**PROBLEM STATEMENT:** Using the HEALPix passage below, please explain why the text says it is not a huge problem that rHEALPix handles only ellipsoids of revolution. Answer in one to three sentences.

** Opening SOURCE PASSAGE block **

HEALPix begins with 12 base cells. Each level divides these into four smaller ones.
HEALPix only works with spheres: perfectly round balls. Although it looks like it is, Earth is not actually a sphere; it is more like an "ellipsoid". A group of New Zealanders (Gibb, Raichev & Speth) have taken the idea of HEALPix and made an alternative that works with ellipsoids. (Specifically, with "ellipsoids of revolution", which is where two axes of the ellipsoid have the same length. In reality, the Earth isn't an ellipsoid of revolution: since the third axis is shorter than the second, it is closer to an "oblate spheroid". The WGS84 ellipsoid, which you've probably used a lot is an ellipsoid of revolution, so it's not like this is a huge problem.) rHEALPix does this without losing any of the other things people like about HEALPix.
Not happy to just leave it there, rHEALPix is also able to be flattened out to a series of squares that are nicely aligned vertically and horizontally, like a tower of square blocks. Each of these squares contains some more squares (it is hierarchical). This makes rHEALPix easy for a computer to draw on a screen.

** Closing SOURCE PASSAGE block **
** Opening DATASET EXTRACT block **

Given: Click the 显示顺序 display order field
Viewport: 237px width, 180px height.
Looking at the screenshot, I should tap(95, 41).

** Closing DATASET EXTRACT block **
** Opening DATASET EXTRACT block **

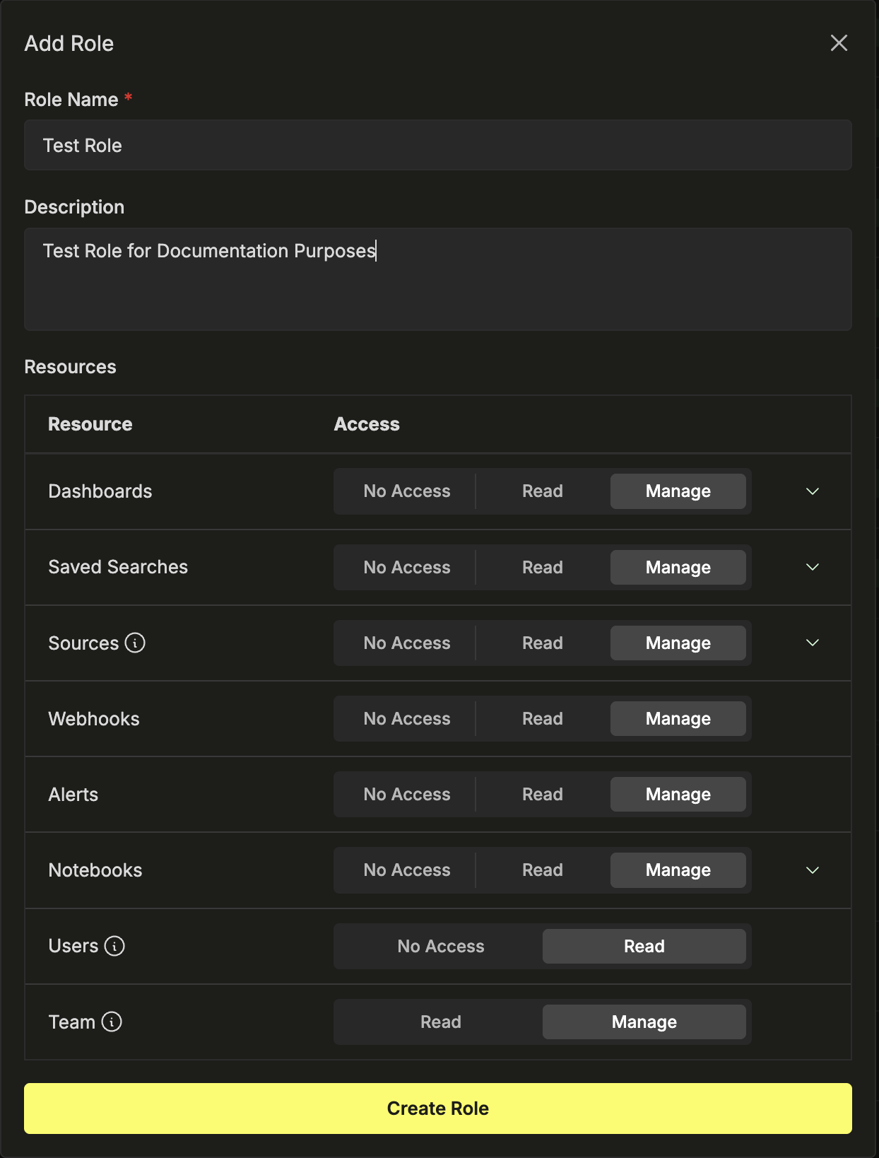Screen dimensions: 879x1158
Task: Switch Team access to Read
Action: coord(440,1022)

** Closing DATASET EXTRACT block **
** Opening DATASET EXTRACT block **

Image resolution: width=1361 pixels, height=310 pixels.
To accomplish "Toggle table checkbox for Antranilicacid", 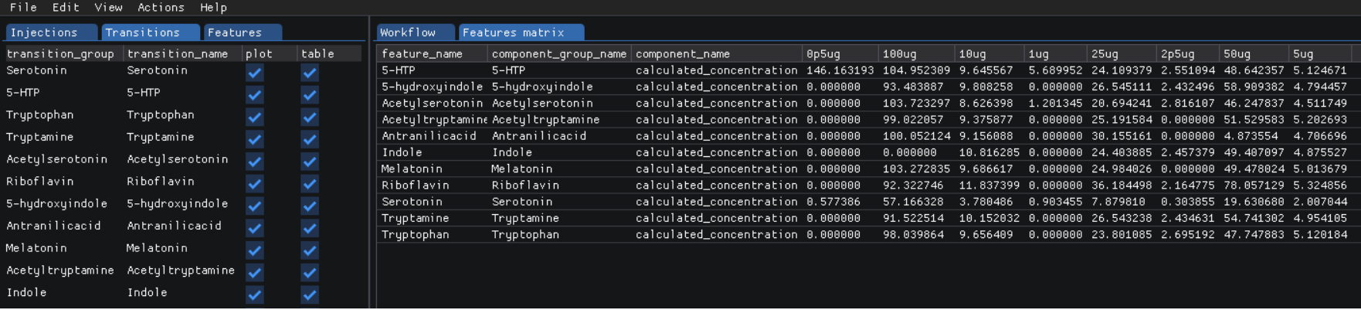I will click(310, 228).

** Closing DATASET EXTRACT block **

**SOLUTION:** rHEALPix works only with ellipsoids of revolution, and the real Earth is not one because its third axis is shorter than the second. The text says this is not a huge problem because the widely used WGS84 ellipsoid is itself an ellipsoid of revolution.